18. That the aforesaid judgment of the Supreme Court in P.N.
Natarajan & Ors. (supra) was considered by the Supreme Court in its
later opinion in the case reported 2013 (12) SCC 433 Union of India &
Ors. vs. Shri Bhanwar Lal Mundan, wherein the Supreme Court has
held as under:-
"17. The aforesaid conclusion was arrived at as the Union of India as such could not have invoked the terms of the memorandum of settlement to justify the directives and retiral benefits payable to the respondents. The
aforesaid decision has to be read in the context of its facts and not to be construed as a precedent for the proposition that if the pay has been erroneously fixed that cannot be revised even if the facts are absolutely clear and undisputed."
19. From the above, it is clear that the Supreme Court in Shri
Bhanwar Lal Mundan's (supra) has held that its decision in P.N.

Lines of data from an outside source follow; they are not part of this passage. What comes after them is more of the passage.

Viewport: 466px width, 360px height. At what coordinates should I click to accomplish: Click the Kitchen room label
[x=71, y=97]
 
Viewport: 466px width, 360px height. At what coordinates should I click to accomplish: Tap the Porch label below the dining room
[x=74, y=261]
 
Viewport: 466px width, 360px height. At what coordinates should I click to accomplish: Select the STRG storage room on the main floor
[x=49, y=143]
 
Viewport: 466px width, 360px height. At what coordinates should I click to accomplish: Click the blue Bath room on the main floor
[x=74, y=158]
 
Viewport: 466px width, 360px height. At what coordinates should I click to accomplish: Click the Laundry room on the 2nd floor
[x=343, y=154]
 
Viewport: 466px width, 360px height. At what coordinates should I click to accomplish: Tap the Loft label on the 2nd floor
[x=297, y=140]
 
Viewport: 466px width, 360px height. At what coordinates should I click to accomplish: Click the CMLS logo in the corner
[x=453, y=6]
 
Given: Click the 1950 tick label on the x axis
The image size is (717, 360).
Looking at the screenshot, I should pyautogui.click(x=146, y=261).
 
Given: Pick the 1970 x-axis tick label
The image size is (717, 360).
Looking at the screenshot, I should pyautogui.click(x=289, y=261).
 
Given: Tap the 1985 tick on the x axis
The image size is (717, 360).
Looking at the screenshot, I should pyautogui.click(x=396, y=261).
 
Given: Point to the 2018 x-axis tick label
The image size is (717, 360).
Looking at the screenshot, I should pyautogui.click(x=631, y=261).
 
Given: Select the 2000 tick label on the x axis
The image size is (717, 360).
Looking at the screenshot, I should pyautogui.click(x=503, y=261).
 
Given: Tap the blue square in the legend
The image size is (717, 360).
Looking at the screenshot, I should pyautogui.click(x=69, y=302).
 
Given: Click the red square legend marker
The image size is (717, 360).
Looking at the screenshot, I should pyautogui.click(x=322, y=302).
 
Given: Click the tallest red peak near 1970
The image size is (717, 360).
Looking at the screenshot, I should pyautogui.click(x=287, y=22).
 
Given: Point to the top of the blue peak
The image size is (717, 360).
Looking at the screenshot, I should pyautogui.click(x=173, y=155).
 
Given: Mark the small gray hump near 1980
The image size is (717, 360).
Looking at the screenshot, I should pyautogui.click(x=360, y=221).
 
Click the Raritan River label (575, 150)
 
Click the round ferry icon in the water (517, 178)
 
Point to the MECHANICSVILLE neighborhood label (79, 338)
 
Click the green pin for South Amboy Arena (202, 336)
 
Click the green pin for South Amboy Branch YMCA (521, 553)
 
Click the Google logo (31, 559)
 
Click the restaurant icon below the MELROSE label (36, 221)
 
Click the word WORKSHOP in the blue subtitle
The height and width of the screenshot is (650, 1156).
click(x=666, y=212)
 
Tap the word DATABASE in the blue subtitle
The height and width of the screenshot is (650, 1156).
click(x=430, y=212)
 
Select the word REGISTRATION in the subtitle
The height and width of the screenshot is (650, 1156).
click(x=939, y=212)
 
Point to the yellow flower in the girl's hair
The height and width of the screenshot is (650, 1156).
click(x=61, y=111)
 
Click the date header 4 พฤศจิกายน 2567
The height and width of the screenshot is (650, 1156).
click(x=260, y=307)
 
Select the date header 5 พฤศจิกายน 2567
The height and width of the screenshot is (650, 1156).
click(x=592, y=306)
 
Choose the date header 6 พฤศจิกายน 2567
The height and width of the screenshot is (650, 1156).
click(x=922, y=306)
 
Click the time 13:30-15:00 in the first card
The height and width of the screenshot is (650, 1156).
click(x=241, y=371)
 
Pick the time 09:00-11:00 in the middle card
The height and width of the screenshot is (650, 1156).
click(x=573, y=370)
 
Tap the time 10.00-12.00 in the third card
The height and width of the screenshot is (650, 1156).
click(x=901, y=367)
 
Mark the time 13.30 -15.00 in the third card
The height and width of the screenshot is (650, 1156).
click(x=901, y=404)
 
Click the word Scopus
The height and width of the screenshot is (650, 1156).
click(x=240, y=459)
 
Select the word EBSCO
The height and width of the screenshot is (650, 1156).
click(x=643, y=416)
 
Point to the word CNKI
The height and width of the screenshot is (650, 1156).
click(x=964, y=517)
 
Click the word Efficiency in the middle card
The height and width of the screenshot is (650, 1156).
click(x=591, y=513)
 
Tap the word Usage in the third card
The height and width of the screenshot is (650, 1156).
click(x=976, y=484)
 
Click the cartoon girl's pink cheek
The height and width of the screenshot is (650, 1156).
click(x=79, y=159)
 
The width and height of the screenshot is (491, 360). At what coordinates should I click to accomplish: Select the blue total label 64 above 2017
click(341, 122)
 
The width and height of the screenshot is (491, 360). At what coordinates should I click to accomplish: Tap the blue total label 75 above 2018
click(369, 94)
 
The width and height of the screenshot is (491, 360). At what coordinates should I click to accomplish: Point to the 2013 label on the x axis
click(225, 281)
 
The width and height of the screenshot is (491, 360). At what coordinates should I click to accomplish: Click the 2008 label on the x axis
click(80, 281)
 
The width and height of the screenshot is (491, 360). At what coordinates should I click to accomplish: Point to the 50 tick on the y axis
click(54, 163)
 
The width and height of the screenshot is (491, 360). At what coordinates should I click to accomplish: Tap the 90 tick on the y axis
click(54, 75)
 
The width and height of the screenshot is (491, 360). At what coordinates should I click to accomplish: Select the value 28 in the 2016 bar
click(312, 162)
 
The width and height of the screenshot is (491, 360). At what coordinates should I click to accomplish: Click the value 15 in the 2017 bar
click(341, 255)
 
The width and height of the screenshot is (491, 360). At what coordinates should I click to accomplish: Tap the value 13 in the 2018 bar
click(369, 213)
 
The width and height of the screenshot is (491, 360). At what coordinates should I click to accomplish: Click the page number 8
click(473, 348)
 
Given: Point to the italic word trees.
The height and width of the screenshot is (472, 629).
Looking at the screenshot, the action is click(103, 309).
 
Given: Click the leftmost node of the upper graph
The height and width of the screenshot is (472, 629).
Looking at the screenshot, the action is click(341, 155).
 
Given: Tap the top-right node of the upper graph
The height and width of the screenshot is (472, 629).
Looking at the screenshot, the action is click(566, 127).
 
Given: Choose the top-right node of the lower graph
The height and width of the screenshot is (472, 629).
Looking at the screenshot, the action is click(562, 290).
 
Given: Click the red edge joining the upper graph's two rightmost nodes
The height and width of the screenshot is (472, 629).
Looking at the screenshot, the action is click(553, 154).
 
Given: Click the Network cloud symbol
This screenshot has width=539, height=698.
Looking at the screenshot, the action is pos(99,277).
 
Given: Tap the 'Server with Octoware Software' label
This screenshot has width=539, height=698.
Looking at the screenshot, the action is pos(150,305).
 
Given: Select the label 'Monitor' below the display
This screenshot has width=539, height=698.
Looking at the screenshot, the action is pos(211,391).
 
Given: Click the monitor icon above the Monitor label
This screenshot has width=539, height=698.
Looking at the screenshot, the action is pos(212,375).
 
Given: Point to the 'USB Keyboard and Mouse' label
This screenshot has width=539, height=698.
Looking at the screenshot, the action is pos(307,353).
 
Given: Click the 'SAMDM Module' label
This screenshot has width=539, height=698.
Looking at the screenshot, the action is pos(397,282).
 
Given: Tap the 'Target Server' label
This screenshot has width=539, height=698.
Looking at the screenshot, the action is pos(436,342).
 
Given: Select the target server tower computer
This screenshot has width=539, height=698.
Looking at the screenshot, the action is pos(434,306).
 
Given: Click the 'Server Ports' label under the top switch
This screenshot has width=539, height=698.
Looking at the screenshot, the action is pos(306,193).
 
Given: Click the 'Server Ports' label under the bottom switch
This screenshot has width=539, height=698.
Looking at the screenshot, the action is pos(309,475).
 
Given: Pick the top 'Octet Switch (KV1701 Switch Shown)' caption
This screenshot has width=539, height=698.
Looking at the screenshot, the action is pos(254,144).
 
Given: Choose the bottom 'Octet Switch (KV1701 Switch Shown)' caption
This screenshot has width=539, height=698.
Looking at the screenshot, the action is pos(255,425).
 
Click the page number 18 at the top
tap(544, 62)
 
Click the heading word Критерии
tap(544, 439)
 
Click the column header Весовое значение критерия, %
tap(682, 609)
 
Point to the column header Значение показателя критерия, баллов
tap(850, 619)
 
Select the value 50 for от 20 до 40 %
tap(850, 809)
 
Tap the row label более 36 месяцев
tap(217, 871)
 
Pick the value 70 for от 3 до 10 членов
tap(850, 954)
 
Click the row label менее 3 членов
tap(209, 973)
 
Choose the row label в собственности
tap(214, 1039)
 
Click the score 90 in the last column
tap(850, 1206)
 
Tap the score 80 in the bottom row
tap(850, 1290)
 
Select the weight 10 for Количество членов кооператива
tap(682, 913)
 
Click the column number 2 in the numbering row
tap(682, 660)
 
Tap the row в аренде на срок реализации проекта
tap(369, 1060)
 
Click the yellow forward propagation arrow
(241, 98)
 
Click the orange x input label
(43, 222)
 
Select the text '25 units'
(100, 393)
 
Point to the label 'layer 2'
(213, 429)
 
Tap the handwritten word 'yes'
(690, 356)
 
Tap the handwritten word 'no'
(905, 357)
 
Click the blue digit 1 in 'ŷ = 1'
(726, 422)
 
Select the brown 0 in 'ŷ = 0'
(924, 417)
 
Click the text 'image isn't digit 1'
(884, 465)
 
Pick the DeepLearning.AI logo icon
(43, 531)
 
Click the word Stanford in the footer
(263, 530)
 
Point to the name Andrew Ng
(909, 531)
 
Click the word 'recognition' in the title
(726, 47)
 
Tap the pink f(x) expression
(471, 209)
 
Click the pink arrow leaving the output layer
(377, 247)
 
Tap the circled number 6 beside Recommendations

Natarajan & Ors. (supra) has to be read in the context of its facts and
not to be construed as a precedent for the proposition that if the pay has
been erroneously fixed that cannot be revised even if the facts are
absolutely clear and undisputed. In the present case, except the fact that
the petitioner was not given a show cause notice before revising the
pension, it is not in dispute that the petitioner was not entitled to the
benefit of Regulation 26 of the Pension Regulations, 1995. Even if a
direction is given to issue a show cause notice to the petitioner in
compliance with the principles of natural justice, the same would be an
empty formality inasmuch as in view of the conclusion of this Court that
the petitioner was not entitled to the benefit of Regulation 26. The
benefit having been given under a mistake, which is sought to be
rectified by the respondent Nos.2 & 3, no fault can be imputed to such an
action. It is a conceded case of the parties that the respondent Nos.2 & 3
even though revised the pension but had not effected the recovery of the
excess amount paid to the petitioner, which this Court is of the view
rightly so when the petitioner was not at fault to get the higher pension
on the basis of extra-qualifying service of 5 years added to his actual
service.
20. In view of the above, I am of the view that the reliance placed by
the petitioner in the case of M.L. Mehta's (supra) would also be of no
benefit to the petitioner.
21. I note for benefit the following conclusion of the Supreme Court
in Shri Bhanwar Lal Mundan's (supra):-
"22. In the case at hand, as stated earlier, the respondent was getting higher scale of pay in the post while he was holding a particular post as a deputationist. After his repatriation to the parent cadre on selection to a higher post he was given higher scale of pay as it was fixed keeping in view the pay scale drawn by him while he was working in the ex-cadre post. Such fixation of pay, needless to say, was erroneous and, therefore, the authorities were within their domain to rectify the same. Thus analysed, the irresistible conclusion is that the tribunal and the High Court have fallen into error by opining that the respondent would be entitled to get the pension on the basis of the pay drawn by him before his retirement."
22. In view of the discussion above, I am of the view that the
petitioner is not entitled to any relief as prayed for in the petition. The
writ petition is dismissed. No costs.
CM No.16544/2013
In view of the order passed in the writ petition, the present
application is dismissed as infructuous.